Exercise brief:
Repeat exactly the lines from the one containing "Click the writing line after 'Derin o dolu.'" through the last line of the records below, both included, and nothing else.

[Dataset records]
☆ ☆ ☆ ☆ ☆ ☆ ☆

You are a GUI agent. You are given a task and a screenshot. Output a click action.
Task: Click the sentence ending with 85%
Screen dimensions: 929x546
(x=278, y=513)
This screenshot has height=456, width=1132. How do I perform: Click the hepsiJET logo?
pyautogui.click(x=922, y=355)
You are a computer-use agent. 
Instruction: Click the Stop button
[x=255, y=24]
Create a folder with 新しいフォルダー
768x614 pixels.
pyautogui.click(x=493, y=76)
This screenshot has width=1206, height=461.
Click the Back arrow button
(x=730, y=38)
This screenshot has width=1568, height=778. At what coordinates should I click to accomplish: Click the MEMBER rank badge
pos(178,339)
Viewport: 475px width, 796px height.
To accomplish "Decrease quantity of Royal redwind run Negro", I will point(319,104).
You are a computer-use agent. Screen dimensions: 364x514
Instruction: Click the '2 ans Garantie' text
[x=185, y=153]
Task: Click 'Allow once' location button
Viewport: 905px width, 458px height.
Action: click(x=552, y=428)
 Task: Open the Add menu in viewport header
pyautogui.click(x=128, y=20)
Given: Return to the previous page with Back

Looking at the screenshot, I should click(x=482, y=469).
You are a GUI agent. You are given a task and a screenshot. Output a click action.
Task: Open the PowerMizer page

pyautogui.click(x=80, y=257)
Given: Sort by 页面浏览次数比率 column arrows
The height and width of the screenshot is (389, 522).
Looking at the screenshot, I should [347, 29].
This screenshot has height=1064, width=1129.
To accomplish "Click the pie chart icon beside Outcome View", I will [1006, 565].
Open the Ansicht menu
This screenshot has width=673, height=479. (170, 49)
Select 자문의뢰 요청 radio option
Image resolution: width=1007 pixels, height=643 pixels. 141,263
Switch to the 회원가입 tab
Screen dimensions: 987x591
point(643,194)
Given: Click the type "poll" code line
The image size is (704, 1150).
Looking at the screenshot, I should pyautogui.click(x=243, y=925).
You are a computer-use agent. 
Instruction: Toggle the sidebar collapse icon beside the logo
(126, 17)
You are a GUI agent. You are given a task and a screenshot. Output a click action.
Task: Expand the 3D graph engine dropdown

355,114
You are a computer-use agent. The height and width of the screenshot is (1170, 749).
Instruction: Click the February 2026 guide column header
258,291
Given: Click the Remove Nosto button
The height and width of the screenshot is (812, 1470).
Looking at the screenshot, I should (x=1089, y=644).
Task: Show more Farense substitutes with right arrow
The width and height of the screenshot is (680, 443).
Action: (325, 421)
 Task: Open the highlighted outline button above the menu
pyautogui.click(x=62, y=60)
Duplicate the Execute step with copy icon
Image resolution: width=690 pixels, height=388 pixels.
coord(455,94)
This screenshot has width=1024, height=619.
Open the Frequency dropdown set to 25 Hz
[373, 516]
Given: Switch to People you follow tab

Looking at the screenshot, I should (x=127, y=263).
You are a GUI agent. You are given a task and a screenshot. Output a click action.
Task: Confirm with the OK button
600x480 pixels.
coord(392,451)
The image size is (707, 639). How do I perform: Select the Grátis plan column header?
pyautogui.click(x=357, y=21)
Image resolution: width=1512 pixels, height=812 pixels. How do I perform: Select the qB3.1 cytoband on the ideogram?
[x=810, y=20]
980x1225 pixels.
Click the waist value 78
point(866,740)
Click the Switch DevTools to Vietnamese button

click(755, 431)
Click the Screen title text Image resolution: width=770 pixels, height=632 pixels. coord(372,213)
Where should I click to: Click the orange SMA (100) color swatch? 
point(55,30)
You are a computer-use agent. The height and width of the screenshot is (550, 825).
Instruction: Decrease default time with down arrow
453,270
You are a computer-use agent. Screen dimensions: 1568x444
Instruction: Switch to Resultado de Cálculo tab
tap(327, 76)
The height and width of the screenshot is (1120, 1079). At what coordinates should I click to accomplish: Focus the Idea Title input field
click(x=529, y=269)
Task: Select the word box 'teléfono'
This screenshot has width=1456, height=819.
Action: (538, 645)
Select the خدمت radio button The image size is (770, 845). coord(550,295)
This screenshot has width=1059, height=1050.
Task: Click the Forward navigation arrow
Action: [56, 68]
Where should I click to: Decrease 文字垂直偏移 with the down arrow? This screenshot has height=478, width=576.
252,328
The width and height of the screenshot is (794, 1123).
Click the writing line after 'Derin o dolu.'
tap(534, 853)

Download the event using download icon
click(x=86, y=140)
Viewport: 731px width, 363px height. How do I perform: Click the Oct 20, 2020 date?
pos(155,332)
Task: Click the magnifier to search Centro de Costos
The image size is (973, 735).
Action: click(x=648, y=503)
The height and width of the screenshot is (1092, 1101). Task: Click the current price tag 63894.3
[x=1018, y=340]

☆ ☆ ☆ ☆ ☆ ☆ ☆

Completed exercise:
Click the writing line after 'Derin o dolu.'
tap(534, 853)

Download the event using download icon
click(x=86, y=140)
Viewport: 731px width, 363px height. How do I perform: Click the Oct 20, 2020 date?
pos(155,332)
Task: Click the magnifier to search Centro de Costos
The image size is (973, 735).
Action: click(x=648, y=503)
The height and width of the screenshot is (1092, 1101). Task: Click the current price tag 63894.3
[x=1018, y=340]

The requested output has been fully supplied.